> [Task description] Within the data below, count every line that includes "menu" and report the total alone.

Recorded data:
=== Begin Enclosure ===
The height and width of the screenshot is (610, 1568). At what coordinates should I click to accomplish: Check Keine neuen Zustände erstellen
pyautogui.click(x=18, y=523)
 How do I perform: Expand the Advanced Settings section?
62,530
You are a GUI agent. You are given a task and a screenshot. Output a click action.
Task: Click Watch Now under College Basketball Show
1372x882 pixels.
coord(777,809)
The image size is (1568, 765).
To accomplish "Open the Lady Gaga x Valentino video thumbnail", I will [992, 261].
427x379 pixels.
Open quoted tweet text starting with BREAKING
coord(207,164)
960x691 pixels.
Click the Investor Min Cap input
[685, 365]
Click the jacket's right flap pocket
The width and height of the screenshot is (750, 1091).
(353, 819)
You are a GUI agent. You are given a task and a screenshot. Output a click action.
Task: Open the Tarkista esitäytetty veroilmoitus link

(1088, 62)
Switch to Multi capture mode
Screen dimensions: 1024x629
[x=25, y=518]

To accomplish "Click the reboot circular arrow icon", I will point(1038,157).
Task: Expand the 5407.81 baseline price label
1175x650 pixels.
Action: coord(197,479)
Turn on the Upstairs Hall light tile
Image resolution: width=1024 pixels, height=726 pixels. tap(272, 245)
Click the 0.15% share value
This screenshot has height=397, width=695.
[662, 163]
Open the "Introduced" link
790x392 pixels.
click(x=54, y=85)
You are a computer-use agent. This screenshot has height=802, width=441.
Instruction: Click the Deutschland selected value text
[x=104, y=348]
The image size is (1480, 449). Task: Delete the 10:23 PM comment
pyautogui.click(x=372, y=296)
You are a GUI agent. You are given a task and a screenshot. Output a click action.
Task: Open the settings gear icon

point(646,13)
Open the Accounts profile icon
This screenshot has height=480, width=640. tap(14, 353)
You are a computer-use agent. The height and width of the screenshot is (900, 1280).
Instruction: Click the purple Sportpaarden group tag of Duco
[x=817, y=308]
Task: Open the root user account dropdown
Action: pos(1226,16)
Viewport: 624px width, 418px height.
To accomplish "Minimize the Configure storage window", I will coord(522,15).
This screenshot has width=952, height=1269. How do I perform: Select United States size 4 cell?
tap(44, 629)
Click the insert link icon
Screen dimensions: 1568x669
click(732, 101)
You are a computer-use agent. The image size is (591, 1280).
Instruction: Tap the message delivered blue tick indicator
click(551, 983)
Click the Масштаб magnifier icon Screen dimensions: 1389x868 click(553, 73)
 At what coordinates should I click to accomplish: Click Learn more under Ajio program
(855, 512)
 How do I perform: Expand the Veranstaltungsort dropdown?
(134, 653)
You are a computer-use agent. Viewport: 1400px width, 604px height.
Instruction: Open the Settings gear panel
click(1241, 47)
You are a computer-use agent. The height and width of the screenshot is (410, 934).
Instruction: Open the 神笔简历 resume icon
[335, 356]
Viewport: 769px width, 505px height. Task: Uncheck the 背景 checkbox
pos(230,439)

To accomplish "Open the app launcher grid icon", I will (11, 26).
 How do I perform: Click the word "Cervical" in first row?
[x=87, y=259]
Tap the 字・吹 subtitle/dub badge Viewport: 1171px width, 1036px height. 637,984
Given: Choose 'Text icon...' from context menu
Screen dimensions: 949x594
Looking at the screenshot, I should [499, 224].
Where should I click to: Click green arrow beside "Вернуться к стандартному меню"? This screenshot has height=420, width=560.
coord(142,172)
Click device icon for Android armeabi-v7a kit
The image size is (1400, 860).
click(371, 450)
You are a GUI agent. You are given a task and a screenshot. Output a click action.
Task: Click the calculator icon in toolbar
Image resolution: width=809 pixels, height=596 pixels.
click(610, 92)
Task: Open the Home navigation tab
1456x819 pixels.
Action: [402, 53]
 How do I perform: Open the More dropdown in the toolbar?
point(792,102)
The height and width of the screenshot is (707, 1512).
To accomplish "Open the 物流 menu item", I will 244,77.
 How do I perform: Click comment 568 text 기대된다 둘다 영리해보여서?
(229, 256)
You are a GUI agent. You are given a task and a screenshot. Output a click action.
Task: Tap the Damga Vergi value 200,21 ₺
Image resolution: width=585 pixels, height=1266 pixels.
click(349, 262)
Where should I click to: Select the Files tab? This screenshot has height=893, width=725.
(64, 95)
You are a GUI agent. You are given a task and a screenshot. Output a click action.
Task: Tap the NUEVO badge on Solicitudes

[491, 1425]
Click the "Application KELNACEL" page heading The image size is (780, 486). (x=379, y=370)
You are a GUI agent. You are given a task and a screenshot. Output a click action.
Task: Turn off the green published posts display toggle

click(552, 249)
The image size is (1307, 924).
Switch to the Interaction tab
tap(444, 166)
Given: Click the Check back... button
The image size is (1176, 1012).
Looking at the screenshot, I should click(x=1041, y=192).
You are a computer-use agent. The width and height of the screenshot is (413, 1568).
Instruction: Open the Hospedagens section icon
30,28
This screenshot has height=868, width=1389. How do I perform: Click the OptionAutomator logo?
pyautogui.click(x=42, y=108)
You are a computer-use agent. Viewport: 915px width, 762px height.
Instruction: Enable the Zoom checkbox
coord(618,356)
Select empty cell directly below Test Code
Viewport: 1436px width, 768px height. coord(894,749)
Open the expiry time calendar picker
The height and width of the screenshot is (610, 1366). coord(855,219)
=== End Enclosure ===
> [Result of this task] 2